# Phase 1: NBA Player Archetype Analysis Lab

**Goal**: Discover the correct analytical recipe through interactive exploration and human-in-the-loop validation.

**Philosophy**: This is not about building a production pipeline yet. This is about finding the right features, the right number of clusters, and ensuring the results make basketball sense.

## Table of Contents
1. [Data Loading & Exploration](#data-loading)
2. [Feature Selection & Multicollinearity Analysis](#feature-selection)
3. [Human-in-the-Loop Clustering](#clustering)
4. [Qualitative Sniff Tests](#sniff-tests)
5. [Lineup Supercluster Analysis](#lineup-analysis)
6. [End-to-End Prototype](#prototype)


In [None]:
# Import necessary libraries
import pandas as pd
import numpy as np
import sqlite3
import matplotlib.pyplot as plt
import seaborn as sns
from sklearn.cluster import KMeans
from sklearn.preprocessing import StandardScaler
from sklearn.metrics import silhouette_score
from sklearn.decomposition import PCA
import warnings
warnings.filterwarnings('ignore')

# Set up plotting style
plt.style.use('default')
sns.set_palette("husl")
pd.set_option('display.max_columns', None)
pd.set_option('display.width', None)
pd.set_option('display.max_colwidth', None)
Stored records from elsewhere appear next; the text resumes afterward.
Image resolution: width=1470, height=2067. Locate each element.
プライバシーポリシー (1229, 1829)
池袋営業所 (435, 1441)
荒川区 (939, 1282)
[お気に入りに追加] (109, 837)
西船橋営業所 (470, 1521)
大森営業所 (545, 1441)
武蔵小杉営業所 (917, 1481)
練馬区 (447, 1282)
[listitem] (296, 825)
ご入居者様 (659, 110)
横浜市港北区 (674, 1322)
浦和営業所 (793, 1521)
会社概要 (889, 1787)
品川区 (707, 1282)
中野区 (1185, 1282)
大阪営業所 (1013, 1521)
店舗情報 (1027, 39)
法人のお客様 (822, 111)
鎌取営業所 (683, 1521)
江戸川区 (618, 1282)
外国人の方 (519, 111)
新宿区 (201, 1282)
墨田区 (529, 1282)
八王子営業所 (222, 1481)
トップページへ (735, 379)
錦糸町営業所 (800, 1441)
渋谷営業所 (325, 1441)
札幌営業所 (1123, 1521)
## 1. Data Loading & Exploration {#data-loading}

Let's start by loading the data and getting a comprehensive understanding of what we're working with.


In [None]:
# Connect to database and load player archetype features
conn = sqlite3.connect('src/nba_stats/db/nba_stats.db')

# Load the main dataset
query = """
SELECT p.player_id, p.player_name, paf.*
FROM PlayerArchetypeFeatures paf
JOIN Players p ON paf.player_id = p.player_id
WHERE paf.season = '2024-25'
ORDER BY p.player_name
"""

df = pd.read_sql_query(query, conn)
print(f"Loaded {len(df)} players with archetype features")
print(f"Dataset shape: {df.shape}")
df.head()


In [None]:
# Get basic statistics about our dataset
print("=== DATASET OVERVIEW ===")
print(f"Total players: {len(df)}")
print(f"Total features: {len(df.columns) - 3}")  # Subtract player_id, player_name, season
print(f"Missing values: {df.isnull().sum().sum()}")
print(f"Missing value percentage: {(df.isnull().sum().sum() / (len(df) * len(df.columns))) * 100:.2f}%")
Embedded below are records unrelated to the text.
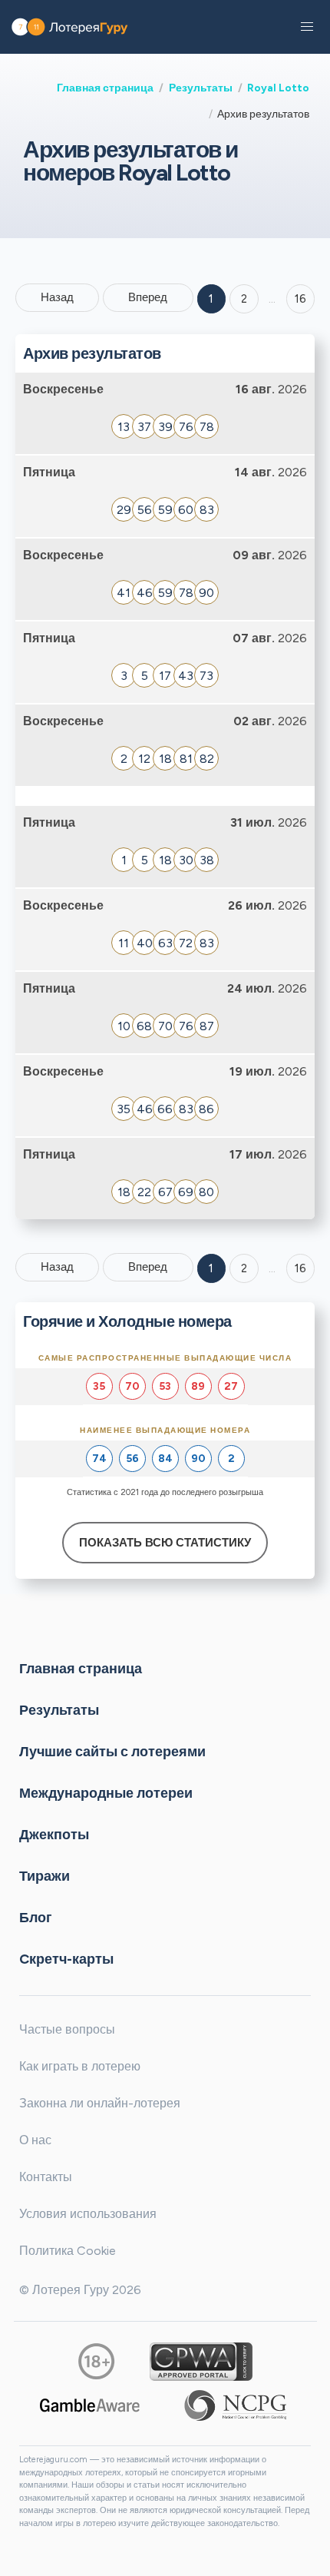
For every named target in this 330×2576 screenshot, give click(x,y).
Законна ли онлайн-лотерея (99, 2103)
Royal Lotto (278, 87)
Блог (35, 1917)
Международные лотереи (106, 1793)
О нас (35, 2140)
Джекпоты (54, 1834)
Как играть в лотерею (79, 2066)
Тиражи (44, 1876)
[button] (307, 27)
# Check for any players with excessive missing data
missing_by_player = df.isnull().sum(axis=1)
print(f"\nPlayers with >10% missing data: {(missing_by_player > len(df.columns) * 0.1).sum()}")
print(f"Players with >20% missing data: {(missing_by_player > len(df.columns) * 0.2).sum()}")


In [None]:
# Display the feature columns (excluding metadata)
feature_columns = [col for col in df.columns if col not in ['player_id', 'player_name', 'season']]
print("=== AVAILABLE FEATURES ===")
for i, col in enumerate(feature_columns, 1):
    print(f"{i:2d}. {col}")

print(f"\nTotal features: {len(feature_columns)}")


## 2. Feature Selection & Multicollinearity Analysis {#feature-selection}

Before clustering, we need to understand which features are most important and identify any multicollinearity issues. The goal is to select features that capture *how* a player plays, not *how well* they play.


In [None]:
# Create a clean dataset for analysis (remove rows with any missing values for now)
df_clean = df.dropna()
print(f"Clean dataset: {len(df_clean)} players (removed {len(df) - len(df_clean)} players with missing data)")
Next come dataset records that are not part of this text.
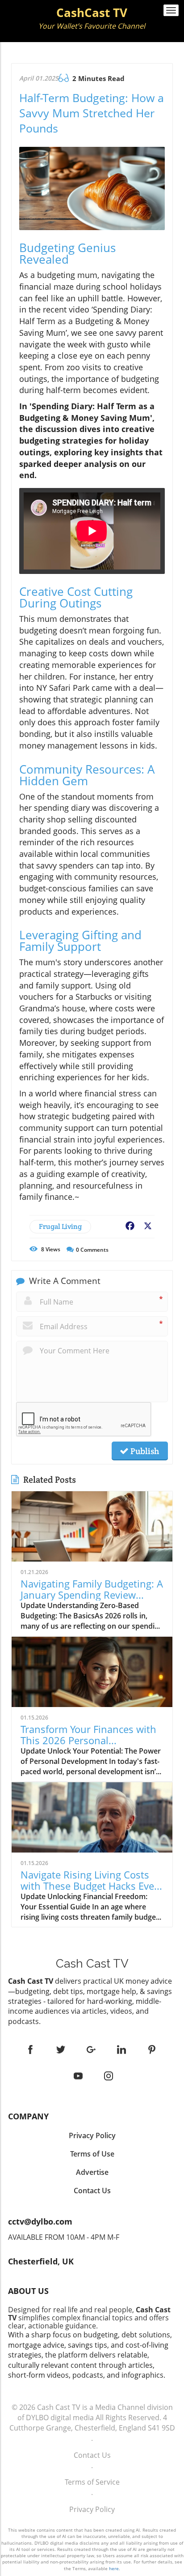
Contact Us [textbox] (92, 2190)
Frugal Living (60, 1226)
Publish (144, 1451)
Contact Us (92, 2455)
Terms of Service (92, 2482)
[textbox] (92, 19)
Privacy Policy (92, 2509)
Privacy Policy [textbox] (92, 2135)
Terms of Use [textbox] (92, 2153)
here (114, 2568)
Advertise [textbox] (92, 2172)
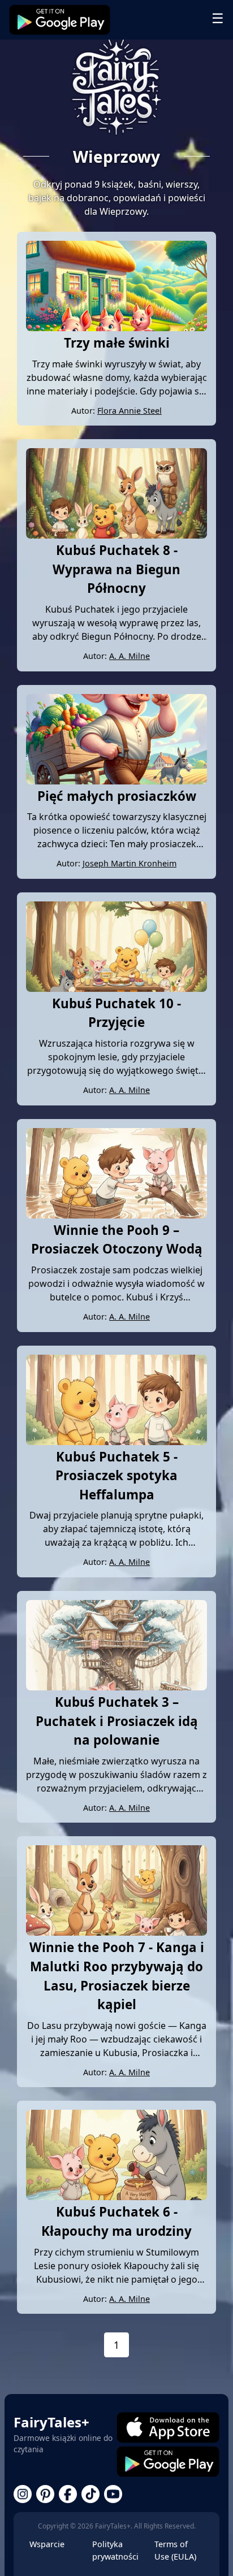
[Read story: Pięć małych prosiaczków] (116, 781)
# Separate features from metadata
X = df_clean[feature_columns].copy()
player_info = df_clean[['player_id', 'player_name']].copy()

print(f"\nFeature matrix shape: {X.shape}")


In [None]:
# Check for features with zero or very low variance
feature_variance = X.var()
low_variance_features = feature_variance[feature_variance < 0.001]

print("=== LOW VARIANCE FEATURES ===")
if len(low_variance_features) > 0:
    for feature, variance in low_variance_features.items():
        print(f"{feature}: {variance:.6f}")
else:
    print("No features with extremely low variance found.")

print(f"\nVariance statistics:")
print(f"Min variance: {feature_variance.min():.6f}")
print(f"Max variance: {feature_variance.max():.6f}")
print(f"Mean variance: {feature_variance.mean():.6f}")


In [None]:
# Analyze multicollinearity using correlation matrix
correlation_matrix = X.corr()

# Find highly correlated feature pairs
high_corr_pairs = []
for i in range(len(correlation_matrix.columns)):
    for j in range(i+1, len(correlation_matrix.columns)):
        corr_val = correlation_matrix.iloc[i, j]
        if abs(corr_val) > 0.9:  # High correlation threshold
            high_corr_pairs.append((
                correlation_matrix.columns[i],
                correlation_matrix.columns[j],
                corr_val
            ))

print("=== HIGHLY CORRELATED FEATURE PAIRS (>0.9) ===")
if high_corr_pairs:
    for feat1, feat2, corr in sorted(high_corr_pairs, key=lambda x: abs(x[2]), reverse=True):
        print(f"{feat1} <-> {feat2}: {corr:.3f}")
else:
    print("No highly correlated feature pairs found.")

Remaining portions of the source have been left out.